Jean Todt has lashed out at teams who are criticising the 'new' face of formula one. Ahead of his much-vaunted meeting on Sunday with Bernie Ecclestone and Luca di Montezemolo, the FIA president hit...
Jean Todt has lashed out at teams who are criticising the 'new' face of formula one.
Ahead of his much-vaunted meeting on Sunday with Bernie Ecclestone and Luca di Montezemolo, the FIA president hit back at criticisms of the sport in the wake of revolutionary rule changes.
"Making a judgement after two races is like George Lucas or Brad Pitt speaking ill of their next film -- (as if to say) 'don't come to the movie!'" Todt told Germany's Auto Motor und Sport in Bahrain.
The Frenchman admitted he suspects the criticisms are being made because those complaining loudest are struggling to keep up with dominant Mercedes.
"Mercedes, Renault and Ferrari knew for five years what engines they would need to use this year," said Todt. "Mercedes has simply done a better job.
"Such is motor sport," he insisted.
Todt said the only potentially valid criticism is about the quieter noise made by the turbo V6s.
"I can understand if people think the sound is too quiet," said Todt. "So we will look at ways we can make them a little louder."
As for suggestions F1 should axe the fuel flow rule, he explained: "I could live without it, but the engineers tell me that then we would need ten engines per year instead of five."
Todt was particularly critical of his former Ferrari boss, president Montezemolo, who has slammed the new fuel limits as having turned F1 into an "economy run".
"Luca should first talk with his engineers and then he would be better informed," he said.
"There has always been fuel saving, even with the V8 engines of last year. How many times did we hear on the radio 'you have to save fuel'?"
Another rule change proposed by the naysayers is a relaxing of the engine 'freeze', but Todt said: "Everyone would have to agree, but why should the Mercedes teams do that?"
Indeed, Mercedes' Toto Wolff rejected the theory the rules need to be urgently changed because F1 is now too slow.

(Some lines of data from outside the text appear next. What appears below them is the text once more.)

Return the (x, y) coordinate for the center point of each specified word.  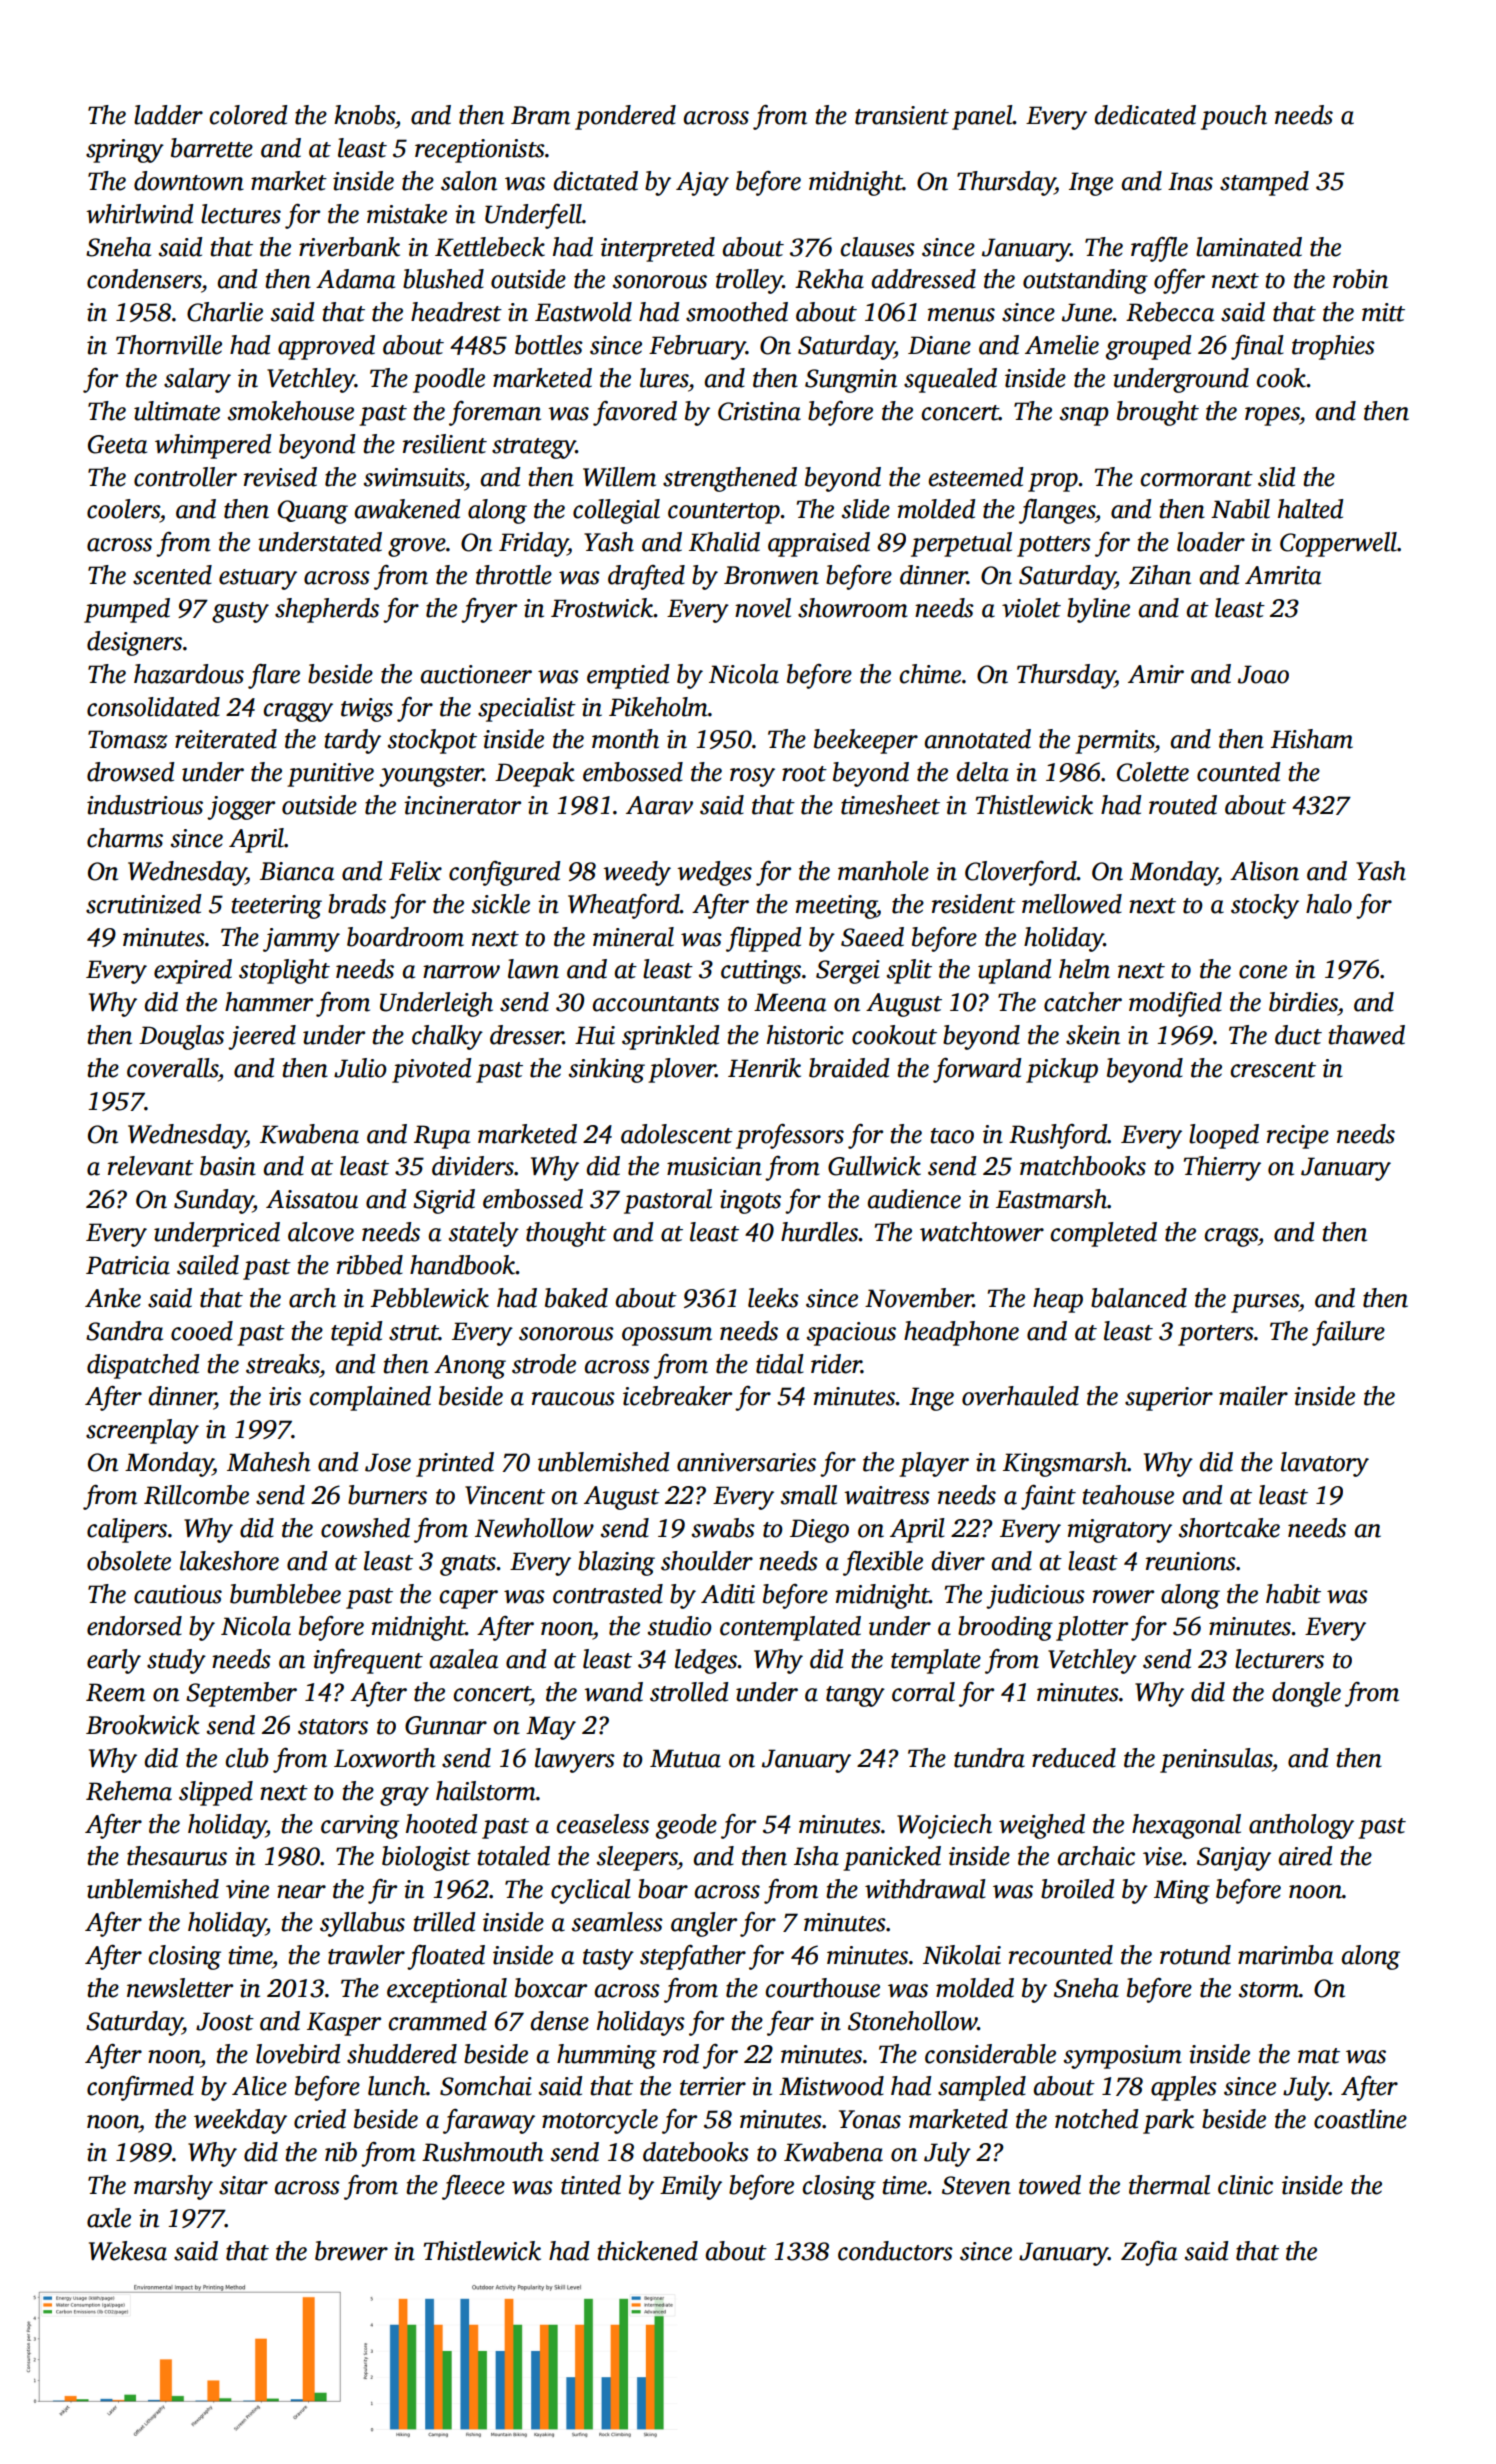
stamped (1264, 183)
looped (1224, 1136)
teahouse (1128, 1495)
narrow (461, 972)
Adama (355, 279)
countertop (724, 513)
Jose (388, 1462)
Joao (1263, 674)
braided (849, 1068)
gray (404, 1796)
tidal (780, 1364)
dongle (1306, 1694)
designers (134, 643)
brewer (351, 2251)
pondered (625, 117)
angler (704, 1924)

"We are eight tenths off pole from last year ... so what are we talking about?" said the Austrian.
"We are in a brilliant technical revolution and we are talking the sport down. Is it because we have an agenda?"
He ruled out rule mid-season changes, saying tweaks are only possible for 2015, "but I don't see that happening," he told reporters.
"Apparently some (teams) are saying 'we haven't managed to make the car efficient and fast with 100 kilograms (of fuel), so let's add 10 kilograms -- sorry, we didn't do our job in the way we should have done'.
"I find this whole discussion absurd," said Wolff.
His Mercedes colleague, Niki Lauda, also ruled out agreeing to rule changes within 2014.
"Otherwise, why didn't everything change last year, when Red Bull was always winning?" he is quoted by Italy's Autosprint.
Lauda was particularly critical of the reigning world champions' griping.
"(Last year) I was happy for him. But now I say to him 'Helmut (Marko), you can't always win!
"The new rules were decided five years ago. They are fact and we have to live with it.
"Red Bull at the moment is not behaving in accordance with its supposedly fun and energetic image," Lauda charged.